Computation of ΔGint from MD simulations
As in our previous work,52–54 we compute apparent free energies of interaction, ΔGint, between solutes and the DNA from histograms of the minimum distance between any pair of heavy atoms on the solute and the DNA: we have shown previously that this approach produces much more easily interpreted ΔGint profiles than are obtained when interactions are expressed in terms of the distance between the centers of mass of the solutes.53 Also as in our previous work,52–54 we obtain properly normalized ΔGint values by comparing the minimum-distance distributions observed in the MD simulations with corresponding minimum-distance distributions obtained when the same solutes are randomly repositioned within the same simulation cell. In the present work, these random placements were performed by resampling each of the 5 million MD snapshots, randomly rotating and translating each of the solute molecules – without altering their internal degrees of freedom – and recomputing the minimum distances. For each type of solute, therefore, we obtain two histograms of the minimum distance between the solute and the DNA: one histogram obtained directly from MD, and one histogram obtained by resampling with random placements. In order to ensure that the computed interaction free energies reach zero at long distances, we uniformly scale the MD-derived histogram so that it matches the randomly-resampled histogram at distances from 30 to 50 Å. For any given separation distance, then, we obtain the effective interaction free energy, ΔGint, using ΔGint = −RT ln (PMD / Prandom) where PMD is the scaled valued of the MD-derived histogram, and Prandom is the value of the randomly-resampled histogram.
The above type of analysis is relatively straightforward to conduct, and provides (apparent) ΔGint values that allow the relative preferences of the amino acids for DNA to be measured and compared with experiment (see below). But, as pointed out by a reviewer, it should be remembered that the ΔGint values obtained from applying the above type of analysis to the present situation, in which many different types of solute are simultaneously competing for binding to the DNA, are not necessarily identical to true free energies of interaction that would be obtained from two-component simulations that consider only the binding of a single type of solute to DNA. A more rigorous analysis of the multicomponent systems modeled here might, in principle, be possible using Kirkwood-Buff theory55 but, given that the present simulations contain 23 different components, this would be a formidable undertaking. It should be noted, therefore, that the ΔGint values reported throughout this manuscript represent only apparent free energies of interaction.

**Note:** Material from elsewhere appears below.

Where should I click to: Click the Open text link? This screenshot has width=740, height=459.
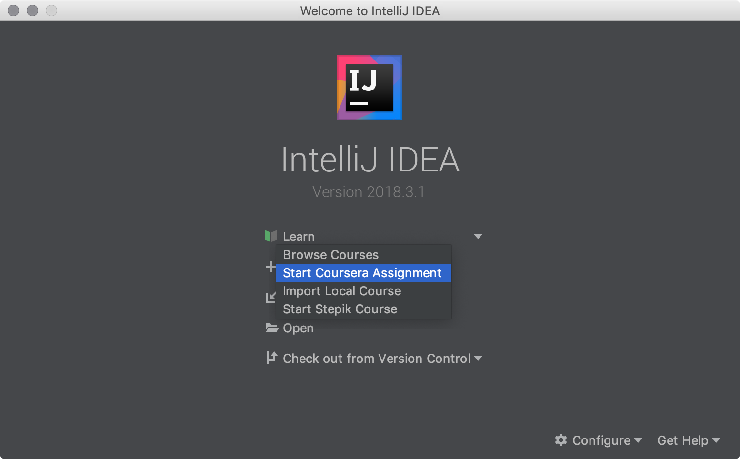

In an attempt to decompose each amino acid sidechain’s total apparent free energy of interaction with the DNA into apparent free energies of interaction with each of the different chemical groups of the DNA we follow a similar procedure. We first partition the DNA atoms into six groups: the four bases (adenine, cytosine, guanine, and thymine), the deoxyribose sugars, and the phosphate groups. For each solute molecule in each snapshot we determine the minimum distance between the solute and each of these six groups. We then identify which of these six values is the shortest and increment only the histogram of the group with the shortest distance: the other histograms of the other five groups are not updated. Again, resampling is used to obtain corresponding randomized histograms for each of the six groups and these are then used to normalize each MD-derived histogram between 30 and 50 Å.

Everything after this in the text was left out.